As mentioned, we have wildly fewer tweets that match our criteria, but let's see what we can do with the `profile_geo` enrichment.

In [None]:
_rule = """
("taylor swift" OR (has:mentions @taylorswift13) OR "tswift")
(has:geo
OR
has:profile_geo)
"""


count_rule = gen_rule_payload(_rule,
                        from_date="2016-09-01",
                        to_date="2017-09-01",
                        max_results=500, 
                        count_bucket="day")

count_rule

In [None]:
counts = list(ResultStream(**count_args,
                           rule_payload=count_rule,
                           max_tweets=500)
              .stream())

In [None]:
(pd.DataFrame(counts)
 .assign(timePeriod=lambda df: pd.to_datetime(df["timePeriod"]))
 .set_index("timePeriod")
 .sort_index()
 .sum()
 
)
(pd.DataFrame(counts)
 .assign(timePeriod=lambda df: pd.to_datetime(df["timePeriod"]))
 .set_index("timePeriod")
 .sort_index()
 .plot(title=_rule)
 
)

Great, so we have a reasonable idea of what we're working with here and we haven't pulled a single tweet yet. 

Let's take a look at some tweet data with our finer-grained geo search.

In [None]:
_rule = """
("taylor swift" OR (has:mentions @taylorswift13) OR "tswift")
has:geo
"""


search_rule = gen_rule_payload(_rule,
                               from_date="2016-09-01",
                               to_date="2017-09-01",
                               max_results=500
                              )

search_rule

In [None]:
tweets = list(ResultStream(**search_args, rule_payload=search_rule, max_tweets=500)
              .stream())

With the python interface to the search API, tweets are automatically parsed via the [Tweet_parser library](https://github.com/tw-ddis/tweet_parser), which makes working with them fairly straightforward.
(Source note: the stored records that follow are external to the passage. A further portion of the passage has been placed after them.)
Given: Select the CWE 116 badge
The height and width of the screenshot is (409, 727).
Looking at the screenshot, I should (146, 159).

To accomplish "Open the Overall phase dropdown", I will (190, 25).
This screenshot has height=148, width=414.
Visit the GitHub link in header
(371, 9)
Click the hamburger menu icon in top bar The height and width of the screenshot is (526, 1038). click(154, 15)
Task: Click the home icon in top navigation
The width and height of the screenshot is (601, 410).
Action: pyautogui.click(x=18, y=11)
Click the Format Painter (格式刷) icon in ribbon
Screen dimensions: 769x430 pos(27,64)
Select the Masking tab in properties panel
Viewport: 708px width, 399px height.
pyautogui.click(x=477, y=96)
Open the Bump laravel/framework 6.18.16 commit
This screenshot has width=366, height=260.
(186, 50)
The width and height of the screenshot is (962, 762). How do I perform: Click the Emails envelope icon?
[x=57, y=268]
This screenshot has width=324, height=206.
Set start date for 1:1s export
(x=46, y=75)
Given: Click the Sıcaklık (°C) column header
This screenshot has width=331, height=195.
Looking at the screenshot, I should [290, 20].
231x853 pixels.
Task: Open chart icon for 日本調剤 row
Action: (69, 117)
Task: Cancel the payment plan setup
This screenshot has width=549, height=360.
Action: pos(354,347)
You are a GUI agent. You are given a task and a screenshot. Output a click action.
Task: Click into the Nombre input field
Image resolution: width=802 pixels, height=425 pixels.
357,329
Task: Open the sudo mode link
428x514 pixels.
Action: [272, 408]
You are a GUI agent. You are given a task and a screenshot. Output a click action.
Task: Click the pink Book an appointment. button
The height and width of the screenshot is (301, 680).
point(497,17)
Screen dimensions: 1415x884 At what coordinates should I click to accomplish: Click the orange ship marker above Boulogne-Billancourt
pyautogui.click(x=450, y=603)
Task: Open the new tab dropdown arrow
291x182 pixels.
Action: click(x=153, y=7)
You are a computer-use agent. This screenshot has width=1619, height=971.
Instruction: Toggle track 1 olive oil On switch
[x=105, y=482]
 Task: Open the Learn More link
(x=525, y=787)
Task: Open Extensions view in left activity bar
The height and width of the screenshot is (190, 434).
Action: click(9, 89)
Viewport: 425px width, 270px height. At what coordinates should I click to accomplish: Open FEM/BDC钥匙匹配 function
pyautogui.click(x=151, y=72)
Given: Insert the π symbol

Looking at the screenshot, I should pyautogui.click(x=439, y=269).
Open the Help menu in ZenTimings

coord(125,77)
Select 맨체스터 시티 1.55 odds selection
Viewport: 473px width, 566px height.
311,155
We've abstracted out many of the annoying details of working with raw tweet data and provided a straightforward API with access to lots of tweet data. Let's take a look:

In [None]:
t = tweets[200]
t.created_at_datetime
t.screen_name
t.bio
t.text


t["place"]


this person doesn't seem to care much for Taylor's new music. (Shrug).


Before we move on, we'll pause to define a few functions that will help with grabbing the geojson data from a tweet. Recall that the `has:geo` operator will return tweets that are tagged at a Twitter-defined `Place` (in this case, the city of Coralville, IA). Places are given a bounding box, which may not be useful for your application (i have a map in mind...).

We cannot cover all use cases for the tweet parser, but it's easily extentible, or you can use methods that work on dicts because each tweet is really a subclass of `dict`. 

To demonstrate the need for this here, let's grab tweets that have *exact* coordinates:

In [None]:
[t.geo_coordinates for t in tweets if t.geo_coordinates] 

if we are going to generate a map or work with single coordinates, we'll have to turn boudning boxes into sigular points and have a single function that extracts the geo data from each tweet.


Note - the coordinates are returned as [LONG, LAT], and in the parsing functions, I will flip those to the required downstream format [LAT, LONG].

In [None]:
from functools import reduce

from tweet_parser.tweet_checking import is_original_format

try:
    import numpy as np
    mean_bbox = lambda x: list(np.array(x).mean(axis=0))
except ImportError:
    mean_bbox = lambda x: (reduce(lambda y, z: y + z, x) / len(x))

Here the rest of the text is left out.